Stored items
+++

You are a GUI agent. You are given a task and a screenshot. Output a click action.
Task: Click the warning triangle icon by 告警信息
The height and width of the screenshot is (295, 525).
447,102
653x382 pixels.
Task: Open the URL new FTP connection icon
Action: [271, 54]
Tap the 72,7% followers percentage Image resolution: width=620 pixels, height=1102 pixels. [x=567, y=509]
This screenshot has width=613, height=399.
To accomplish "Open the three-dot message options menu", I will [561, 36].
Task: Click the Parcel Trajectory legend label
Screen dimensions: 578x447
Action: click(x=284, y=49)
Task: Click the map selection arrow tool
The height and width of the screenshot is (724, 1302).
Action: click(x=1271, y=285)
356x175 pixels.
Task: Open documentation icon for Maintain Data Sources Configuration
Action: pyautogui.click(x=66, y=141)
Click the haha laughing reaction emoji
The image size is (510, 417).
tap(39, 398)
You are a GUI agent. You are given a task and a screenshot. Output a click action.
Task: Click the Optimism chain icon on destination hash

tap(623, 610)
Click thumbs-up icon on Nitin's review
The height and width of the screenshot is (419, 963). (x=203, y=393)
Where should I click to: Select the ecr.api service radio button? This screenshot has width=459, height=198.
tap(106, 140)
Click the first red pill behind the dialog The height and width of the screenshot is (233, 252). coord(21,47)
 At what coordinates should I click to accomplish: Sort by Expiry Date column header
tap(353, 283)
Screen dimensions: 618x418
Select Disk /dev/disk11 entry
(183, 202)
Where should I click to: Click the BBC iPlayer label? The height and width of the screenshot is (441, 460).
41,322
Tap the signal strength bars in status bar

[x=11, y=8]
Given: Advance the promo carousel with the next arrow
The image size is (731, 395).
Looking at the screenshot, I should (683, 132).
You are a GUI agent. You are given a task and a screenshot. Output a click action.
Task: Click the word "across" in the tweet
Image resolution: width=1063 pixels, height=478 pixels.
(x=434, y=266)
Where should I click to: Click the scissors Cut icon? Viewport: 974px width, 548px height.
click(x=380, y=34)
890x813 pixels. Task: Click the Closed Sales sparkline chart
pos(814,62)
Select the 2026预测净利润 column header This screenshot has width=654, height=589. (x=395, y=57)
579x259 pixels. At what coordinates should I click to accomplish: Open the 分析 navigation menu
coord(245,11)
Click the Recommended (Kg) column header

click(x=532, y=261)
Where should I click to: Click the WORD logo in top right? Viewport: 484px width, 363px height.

+++

Problem description >> In the entries above, restate word for word the lines between the one holding "Task: Click the map selection arrow tool" and the one holding "Task: Click the word", inclusive, and nothing besides.

Written response >>
Task: Click the map selection arrow tool
The height and width of the screenshot is (724, 1302).
Action: click(x=1271, y=285)
356x175 pixels.
Task: Open documentation icon for Maintain Data Sources Configuration
Action: pyautogui.click(x=66, y=141)
Click the haha laughing reaction emoji
The image size is (510, 417).
tap(39, 398)
You are a GUI agent. You are given a task and a screenshot. Output a click action.
Task: Click the Optimism chain icon on destination hash

tap(623, 610)
Click thumbs-up icon on Nitin's review
The height and width of the screenshot is (419, 963). (x=203, y=393)
Where should I click to: Select the ecr.api service radio button? This screenshot has width=459, height=198.
tap(106, 140)
Click the first red pill behind the dialog The height and width of the screenshot is (233, 252). coord(21,47)
 At what coordinates should I click to accomplish: Sort by Expiry Date column header
tap(353, 283)
Screen dimensions: 618x418
Select Disk /dev/disk11 entry
(183, 202)
Where should I click to: Click the BBC iPlayer label? The height and width of the screenshot is (441, 460).
41,322
Tap the signal strength bars in status bar

[x=11, y=8]
Given: Advance the promo carousel with the next arrow
The image size is (731, 395).
Looking at the screenshot, I should (683, 132).
You are a GUI agent. You are given a task and a screenshot. Output a click action.
Task: Click the word "across" in the tweet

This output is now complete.